Afghanistan. Per l'Onu, i Taliban commerciano in oppio
Secondo Heraldo Muñoz, ambasciatore cileno alle Nazioni Unite, e presidente del comitato ad hoc all'Onu, i Taliban finanzierebbero la "resistenza" al Governo di Hamid Karzai con la vendita di oppio, in quantita' sempre maggiore.I Taliban sarebbero piuttosto attivi nelle province meridionali del Paese, dove, al momento si registra una alta concentrazione di coltivazioni.

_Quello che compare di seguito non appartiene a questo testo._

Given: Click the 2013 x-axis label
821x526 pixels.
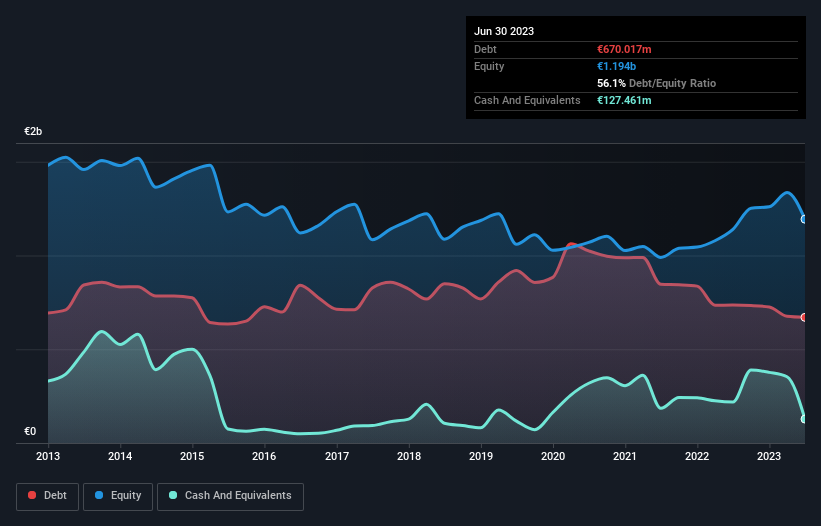Looking at the screenshot, I should pyautogui.click(x=48, y=457).
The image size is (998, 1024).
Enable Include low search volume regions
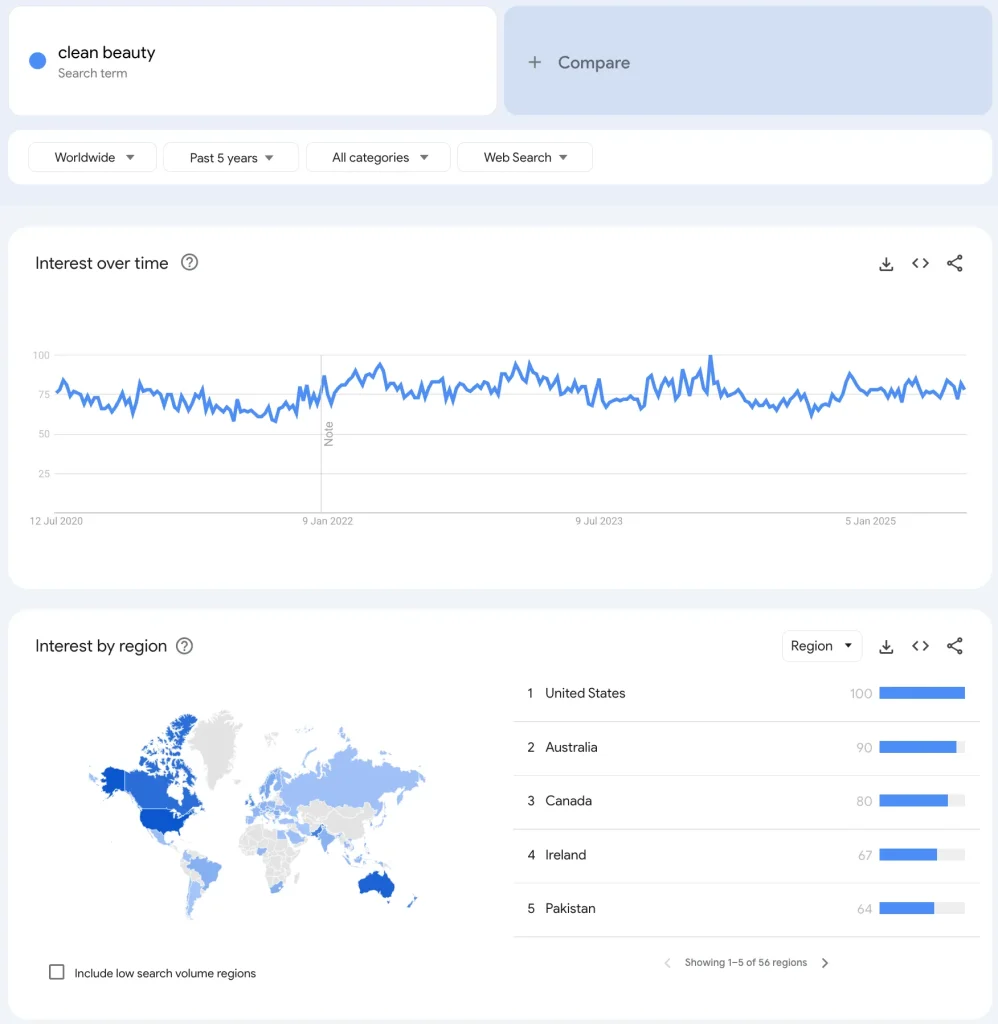pyautogui.click(x=57, y=972)
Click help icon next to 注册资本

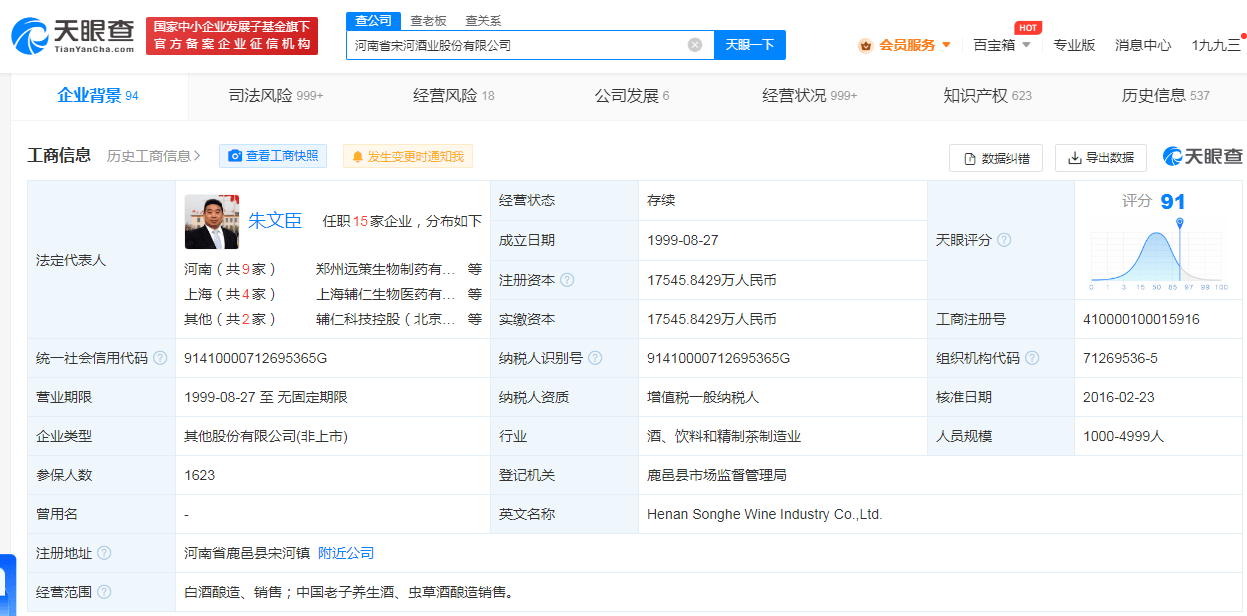coord(567,280)
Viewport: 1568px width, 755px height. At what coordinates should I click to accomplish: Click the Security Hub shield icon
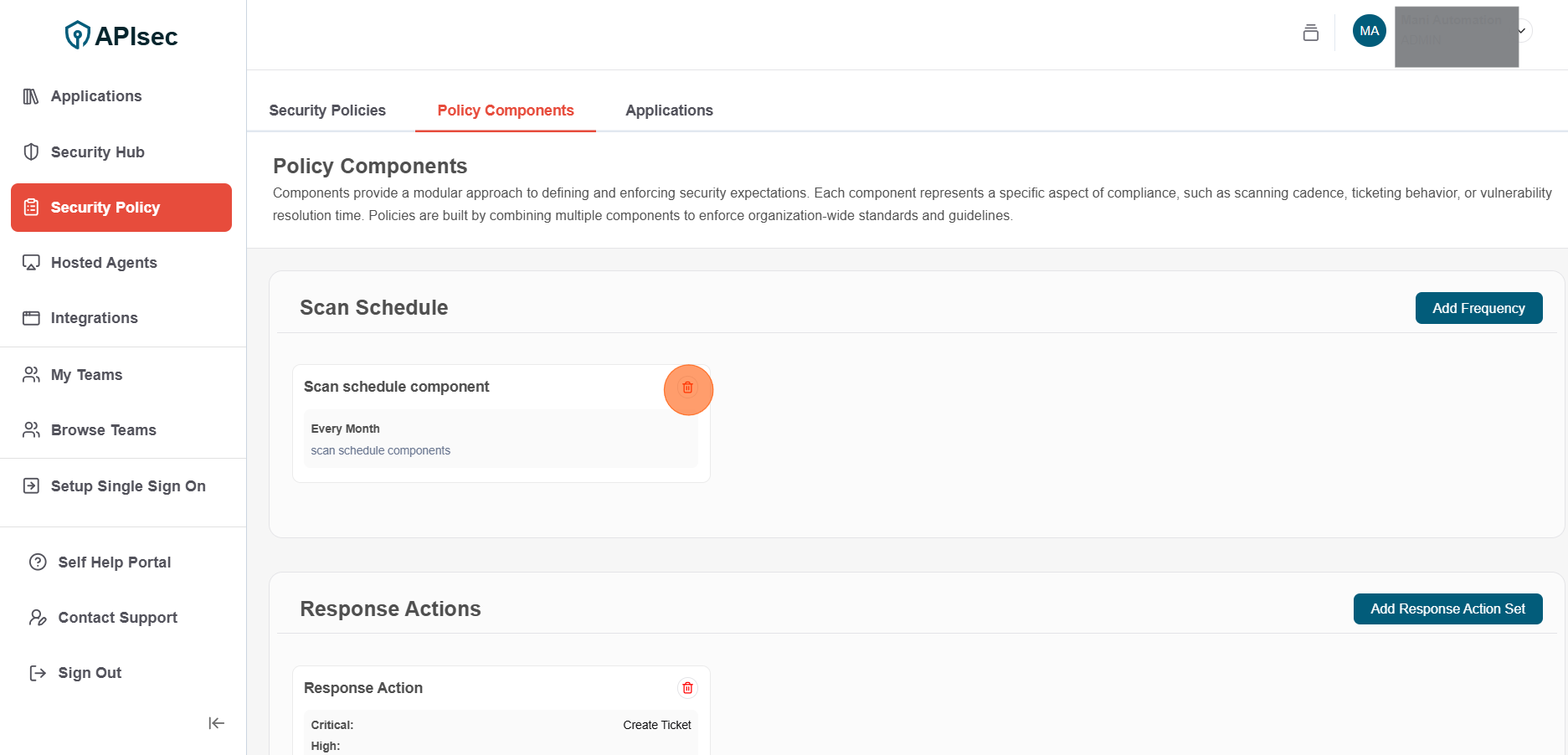[x=31, y=152]
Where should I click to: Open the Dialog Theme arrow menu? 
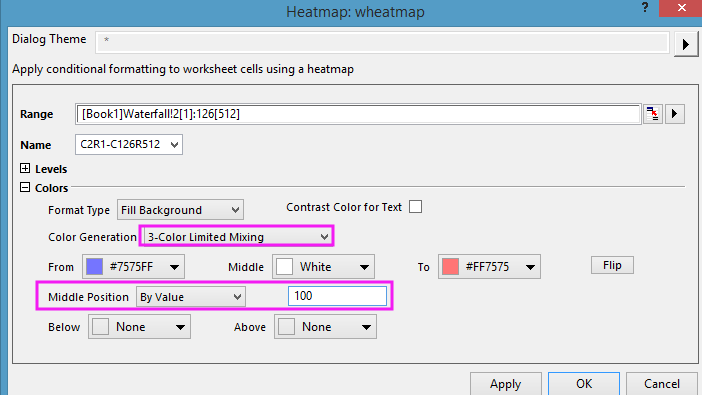point(685,44)
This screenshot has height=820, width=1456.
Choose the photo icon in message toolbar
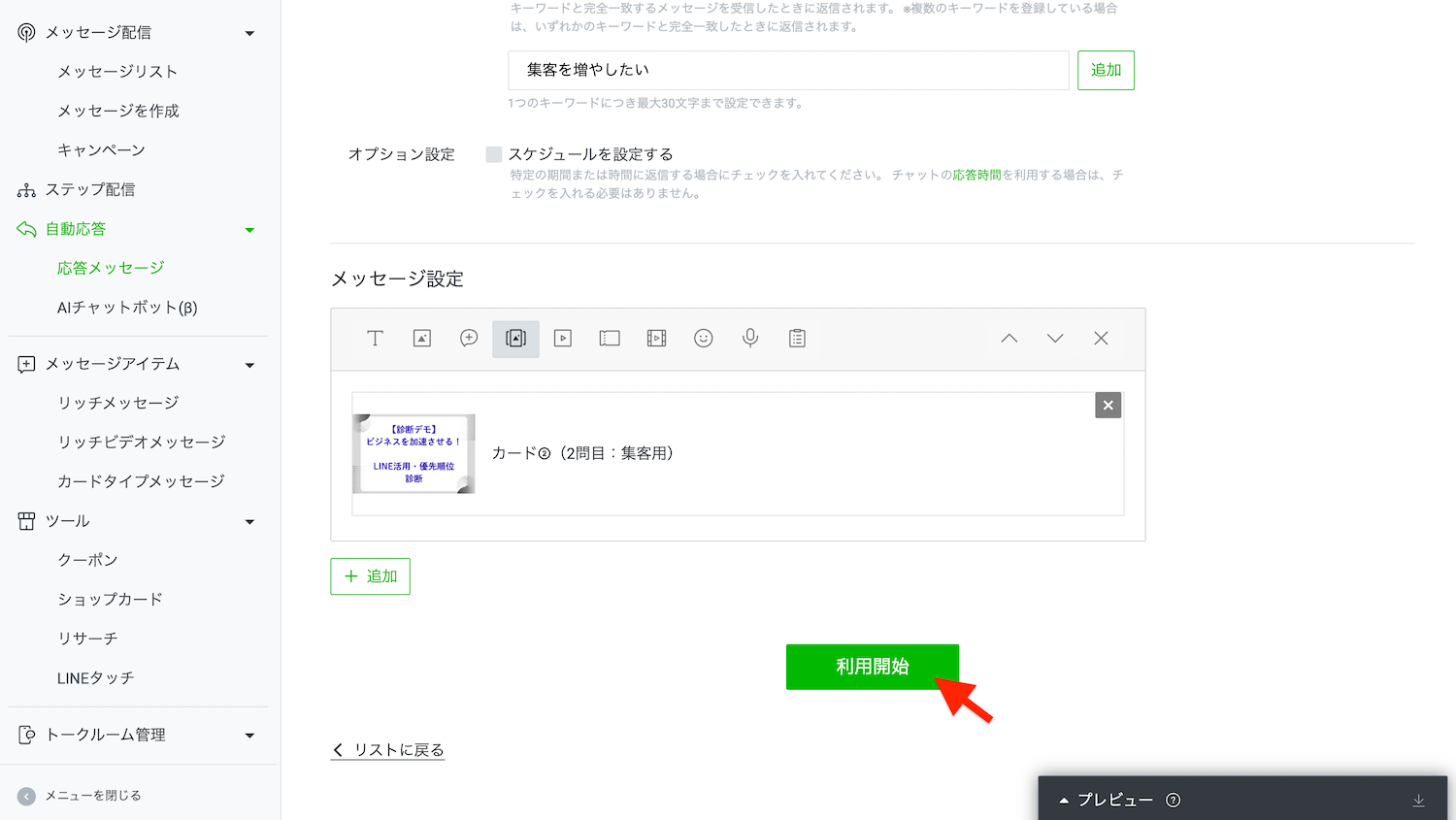tap(422, 339)
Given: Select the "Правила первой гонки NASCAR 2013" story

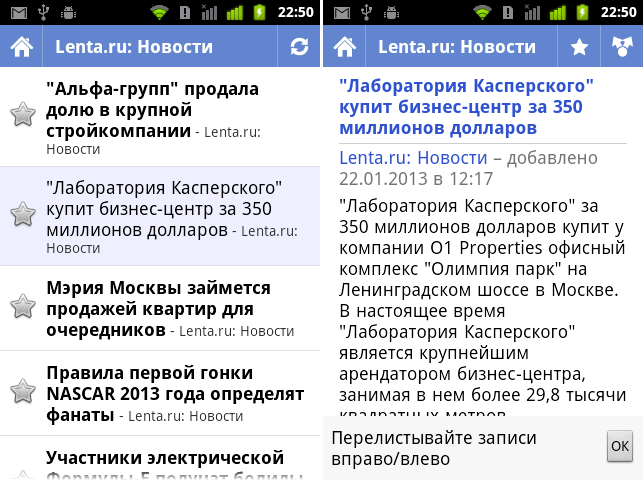Looking at the screenshot, I should pos(170,391).
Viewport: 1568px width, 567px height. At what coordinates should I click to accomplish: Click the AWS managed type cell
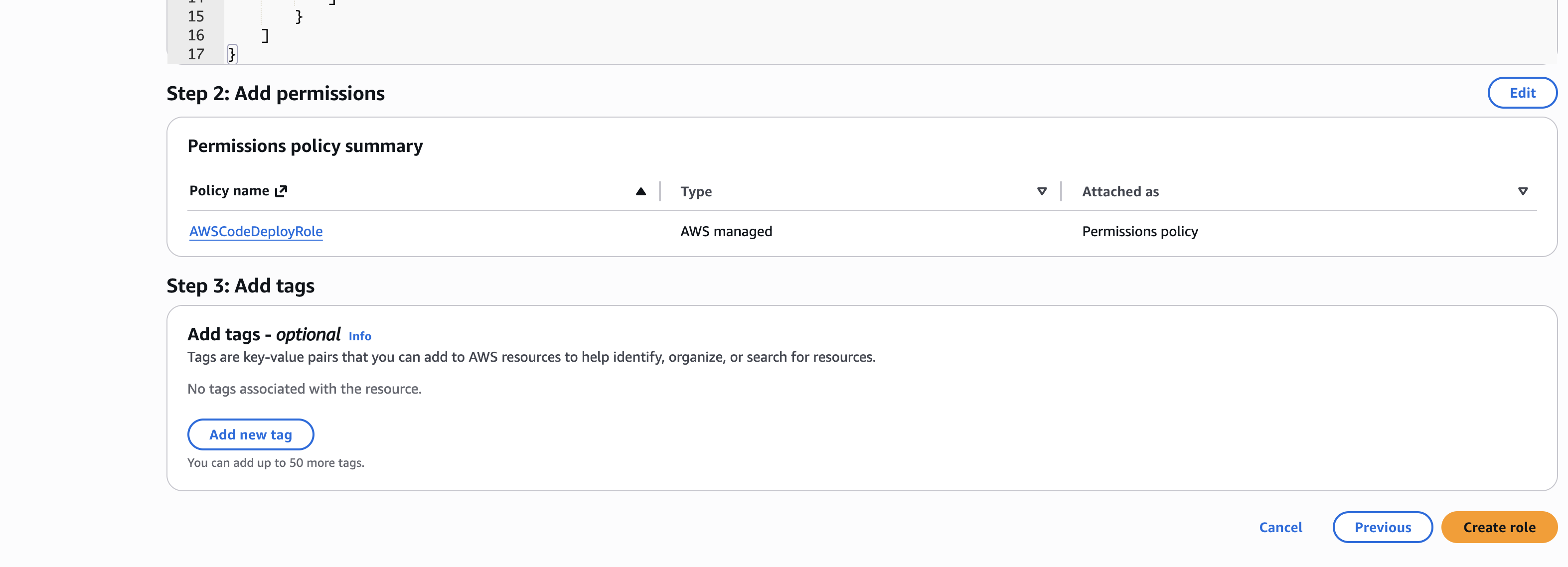click(x=726, y=231)
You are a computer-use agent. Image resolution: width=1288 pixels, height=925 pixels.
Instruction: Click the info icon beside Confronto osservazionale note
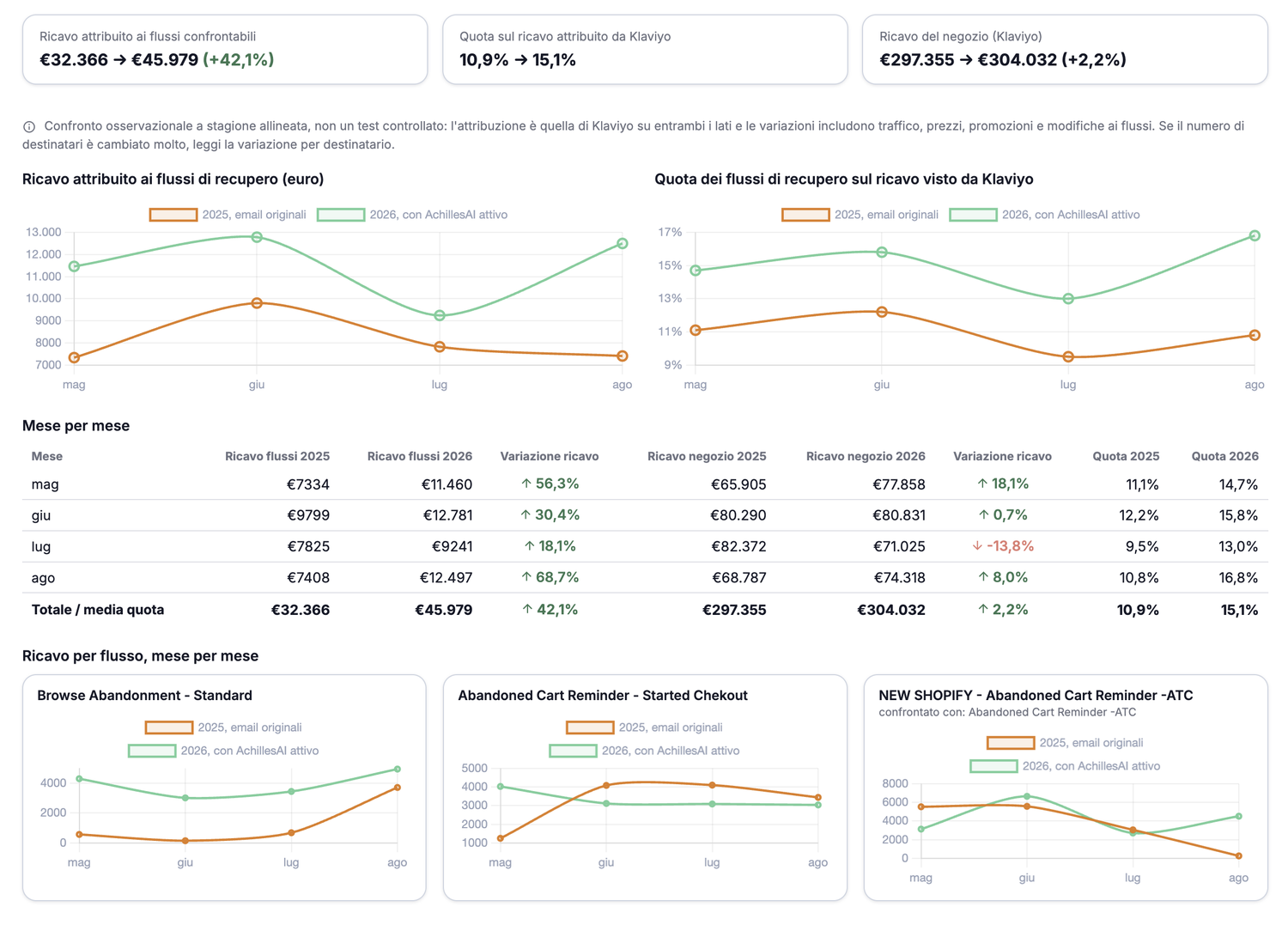pos(29,126)
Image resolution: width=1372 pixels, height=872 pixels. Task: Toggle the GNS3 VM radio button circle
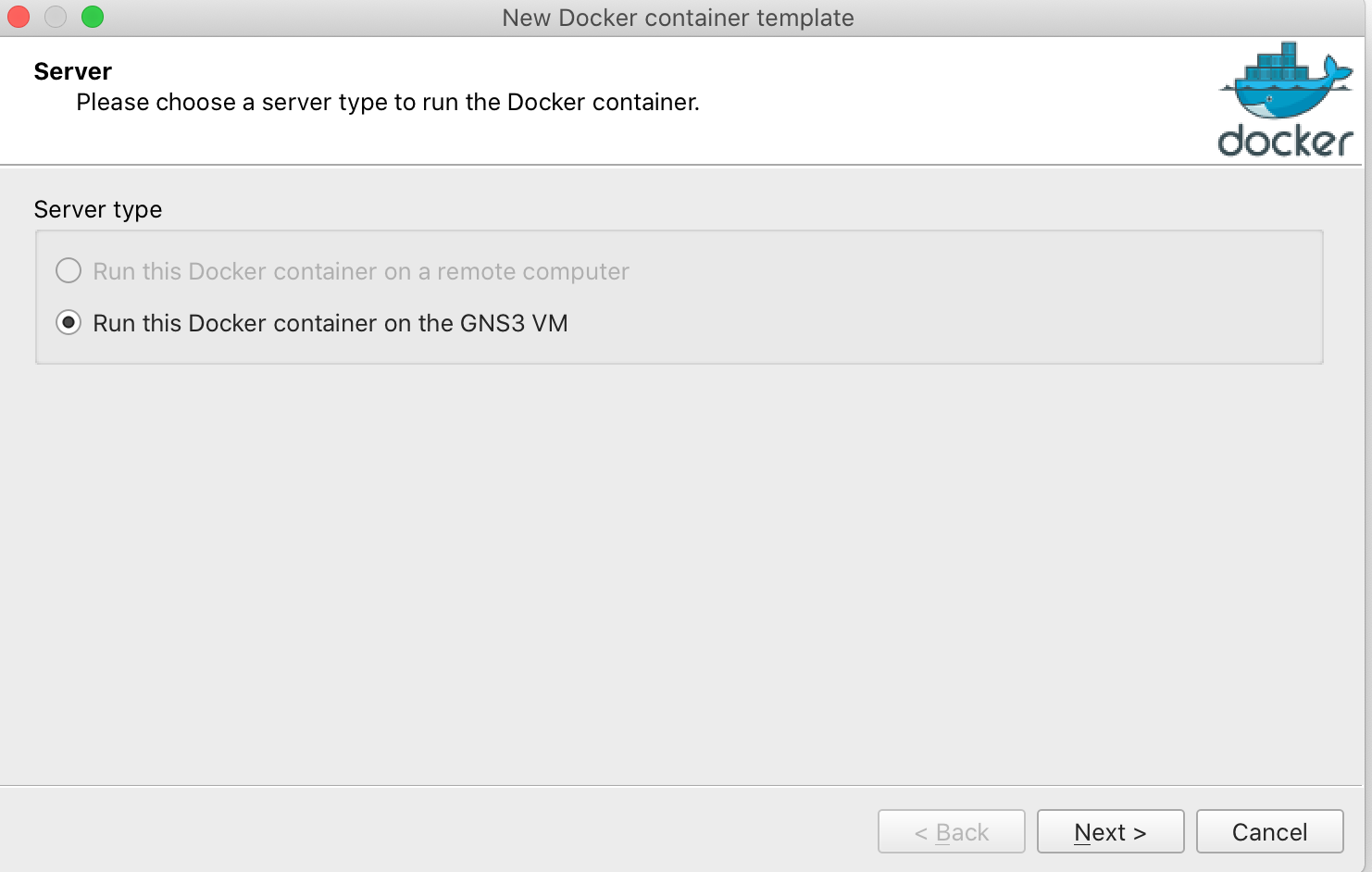pos(69,323)
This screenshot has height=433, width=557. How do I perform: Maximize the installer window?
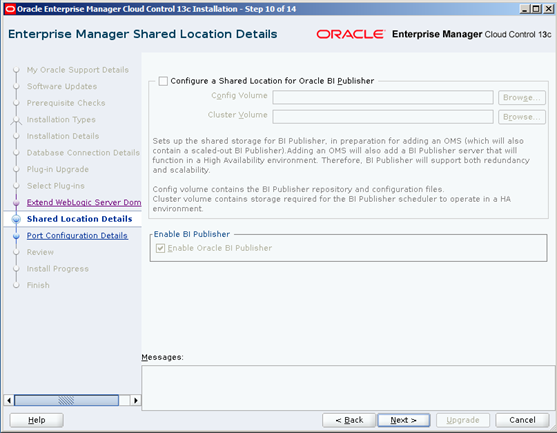point(537,9)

Muñoz ha accolto con piacere la decisione del Consiglio di Sicurezza Onu, di espandere il mandato della forza internazionale di peacekeeping anche oltre la capitale Kabul, in quanto queste forze potrebbero essere utilizzate per contrastare la produzione di stupefacenti. Sulla stessa linea si sono trovati anche il presidente afghano Karzai ed il ministro degli Esteri Abdullah.
Da quando il comitato presieduto da Muñoz ha imposto le proprie sanzioni, che hanno colpito, al momento, circa 150 membri di Al Qaida, 150 Taliban e circa 100 organizzazioni a loro legate, i mezzi per movimentare il denaro si sono fatti piu' sofisticati, e secondo Muñoz, "Al Qaida i sta adattando alle sanzioni", rendendo piu' difficile intercettare questi passaggi.